Rem Demo

Discussion of hardware and software development for Super NES and Super Famicom.

Moderator: Moderators

Forum rules
  • For making cartridges of your Super NES games, see Reproduction.
nocash
Posts: 1258
Joined: Fri Feb 24, 2012 12:09 pm
Contact:

Re: Rem Demo

Post by nocash » Sun Sep 06, 2020 4:55 am

ADC does also affect the N flag, and also the C flag, that would work for overrun checking, too.
Btw. if INC is meant to be short for INC A... then CLC+ADC+INC would be same as SEC+ADC.

When using double buffered brightness values, instead of setting "current=new", you could update them as "current=(current+new)/2" for the effect with slowly changing to target level.

Instead of updating brightness only each second frame, it's probably better to update one half of it every each frame (in case you haven't already planned to do it like that).

PS. I like the snow effect. That's also something that you could keep in there for use in different realities. Some with snow, and some with other effects.
homepage - patreon - you can think of a bit as a bottle that is either half full or half empty

none
Posts: 51
Joined: Thu Sep 03, 2020 12:56 am

Re: Rem Demo

Post by none » Sun Sep 06, 2020 6:34 am

I've tried out the high-byte solution (still taking the pre baked lighting into account). Code changes are here (quick and dirty, but you get the idea):

https://github.com/rmn0/rem/commit/c26c ... aa8f1e2498

Image

For comparison, I've also tried out removing the pre baked lighting and just using one column of tiles with more carefully chosen dithering patterns (still using the low byte):

https://github.com/rmn0/rem/commit/0a57 ... ac26fb6569

Image

There is a major problem with the high-byte approach as it is now. I needed to crank up the brightness of the background palettes a lot in order to make it look better. The reason is subtractive blending in combination with the limited color resolution (only 32 colors). This means that because of less choices for dithering patterns with only 4 tiles, dark colors in the background will fade away very quickly and abruptly. I can try using only two colors per tile and make four dithering patterns, but, because with four palette choices, thats 5 shades in total, instead of 4 now, so not much gained over the low byte solution.

Still, I need to try the idea of combining both and having 5 bits shadow. This would give 4 choices of dithering patterns and 9 color gradients (32 shades in total).

none
Posts: 51
Joined: Thu Sep 03, 2020 12:56 am

Re: Rem Demo

Post by none » Sun Sep 06, 2020 7:36 am

The 5 bit solution works and makes for a very smooth color transition.

https://github.com/rmn0/rem/commit/b79f ... 2468a5a651

Image

Again a quick solution, it gets the tile outside the light radius wrong but that can be fixed.

KungFuFurby
Posts: 263
Joined: Wed Jul 09, 2008 8:46 pm

Re: Rem Demo

Post by KungFuFurby » Sun Sep 06, 2020 10:54 am

Did you also do the music for this game? You've got me quite curious.

Tasks to perform -
(A) Give the date and time shown for every post in the Rem Demo thread.
(B) Retype the part of the Rem Demo thread from "Moderator: Moderators" to "overrun checking, too.".
The lines after this point come from a different source than the Rem Demo thread.

Data segment -
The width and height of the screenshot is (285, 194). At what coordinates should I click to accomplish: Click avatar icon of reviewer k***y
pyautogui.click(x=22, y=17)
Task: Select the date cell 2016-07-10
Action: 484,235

Solutions to the exercise -
(A)
Sun Sep 06, 2020 4:55 am
Sun Sep 06, 2020 6:34 am
Sun Sep 06, 2020 7:36 am
Sun Sep 06, 2020 10:54 am

(B)
Moderator: Moderators

Forum rules
  • For making cartridges of your Super NES games, see Reproduction.
nocash
Posts: 1258
Joined: Fri Feb 24, 2012 12:09 pm
Contact:

Re: Rem Demo

Post by nocash » Sun Sep 06, 2020 4:55 am

ADC does also affect the N flag, and also the C flag, that would work for overrun checking, too.